Los medios de información pública no son medios públicos de información. Esta diferencia no es sutil a la hora de prever el espectro de diversidad posible en las opiniones y también en las formaciones de los operadores, condición que influye sobre las maneras en las que la información es recogida, procesada, interpretada y devuelta. Conclusiones reduccionistas, minimalistas y sesgadas suelen ser las resultantes mediáticas de muchos temas tratados, reflejo especular de un colectivo que ha definido, tácitamente, reducir y limitar el trato que destina a temas en conflicto. En adición, la falta de formación profesional de muchos comunicadores, sobrepasa los límites del condicionante social y agrega un ingrediente con feedback negativo en la circulación de la información. Y es que esta función que los comunicadores sociales tienen como una de las bisagras disponibles entre el conocimiento y el público, marca la diferencia entre el informar y el formar, el discutir y el instalar, entre el debate y el relato.
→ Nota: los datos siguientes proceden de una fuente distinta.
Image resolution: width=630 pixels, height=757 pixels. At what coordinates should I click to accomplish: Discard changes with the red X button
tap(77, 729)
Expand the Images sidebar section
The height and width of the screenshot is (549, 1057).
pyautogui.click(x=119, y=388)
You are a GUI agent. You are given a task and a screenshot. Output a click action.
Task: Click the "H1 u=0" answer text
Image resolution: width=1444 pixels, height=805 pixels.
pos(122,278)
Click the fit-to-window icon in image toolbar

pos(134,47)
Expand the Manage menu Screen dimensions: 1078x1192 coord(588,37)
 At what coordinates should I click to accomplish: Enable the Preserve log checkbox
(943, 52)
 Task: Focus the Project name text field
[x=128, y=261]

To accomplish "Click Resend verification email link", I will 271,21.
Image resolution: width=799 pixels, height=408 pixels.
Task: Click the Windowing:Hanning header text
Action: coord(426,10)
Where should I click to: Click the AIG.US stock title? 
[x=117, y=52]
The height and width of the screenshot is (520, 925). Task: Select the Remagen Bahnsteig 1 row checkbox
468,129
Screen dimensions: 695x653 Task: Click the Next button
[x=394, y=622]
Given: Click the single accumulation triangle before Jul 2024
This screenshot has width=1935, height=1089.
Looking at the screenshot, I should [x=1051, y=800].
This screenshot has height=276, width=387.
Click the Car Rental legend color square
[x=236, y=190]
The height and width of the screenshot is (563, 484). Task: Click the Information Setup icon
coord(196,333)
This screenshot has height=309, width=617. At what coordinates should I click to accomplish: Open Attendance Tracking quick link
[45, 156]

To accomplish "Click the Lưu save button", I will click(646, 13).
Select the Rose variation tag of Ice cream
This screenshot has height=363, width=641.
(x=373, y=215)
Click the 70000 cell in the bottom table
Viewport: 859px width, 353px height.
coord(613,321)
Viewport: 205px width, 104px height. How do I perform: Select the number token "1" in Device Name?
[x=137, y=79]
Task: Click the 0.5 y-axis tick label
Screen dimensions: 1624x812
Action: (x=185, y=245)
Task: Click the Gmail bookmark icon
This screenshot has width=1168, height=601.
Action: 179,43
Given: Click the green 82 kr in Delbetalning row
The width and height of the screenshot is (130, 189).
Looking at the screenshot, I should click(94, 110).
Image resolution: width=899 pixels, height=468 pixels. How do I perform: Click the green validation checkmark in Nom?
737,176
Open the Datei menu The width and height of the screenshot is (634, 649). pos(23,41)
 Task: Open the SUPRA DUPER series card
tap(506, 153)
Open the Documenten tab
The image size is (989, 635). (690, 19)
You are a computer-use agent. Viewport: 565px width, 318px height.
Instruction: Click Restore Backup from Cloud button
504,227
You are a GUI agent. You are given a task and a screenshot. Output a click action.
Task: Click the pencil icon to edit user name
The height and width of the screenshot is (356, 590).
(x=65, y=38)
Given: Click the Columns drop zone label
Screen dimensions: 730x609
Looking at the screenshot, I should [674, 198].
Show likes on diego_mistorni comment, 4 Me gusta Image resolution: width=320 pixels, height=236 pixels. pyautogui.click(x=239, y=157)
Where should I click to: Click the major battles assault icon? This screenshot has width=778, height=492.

El tema de las adicciones no escapa a las generalidades de la ley. Las adicciones (a las drogas duras, al alcohol, al tabaco, a los pegamentos, al trabajo, a la computadora, a la comida, a medicamentos, a la no comida, a la televisión) son procesos complejos y de construcción histórica y colectiva que distan de categorizar como enfermedades individuales de base genética, explicables a través de la neurobiología, la toxicología o la psicología, meramente vinculables a entornos familiares disfuncionales. En esa construcción, el rol de los medios masivos de comunicación se expresa a favor de la instalación de conductas adictivas: a través de la inducción que generan la violencia de la publicidad, de los modelos paradigmáticos de la propaganda no publicitaria y de la dispersión de opiniones con poco fundamento y menos sentido común.
De cómo resuelva el colectivo mediático sus contradicciones internas y su necesidad de diversificar sus discursos, y de cómo pueda la opinión publica desarrollar un espíritu crítico libre, podrá surgir un espacio común para construcciones conjuntas: bidireccionales, integradoras, saludables.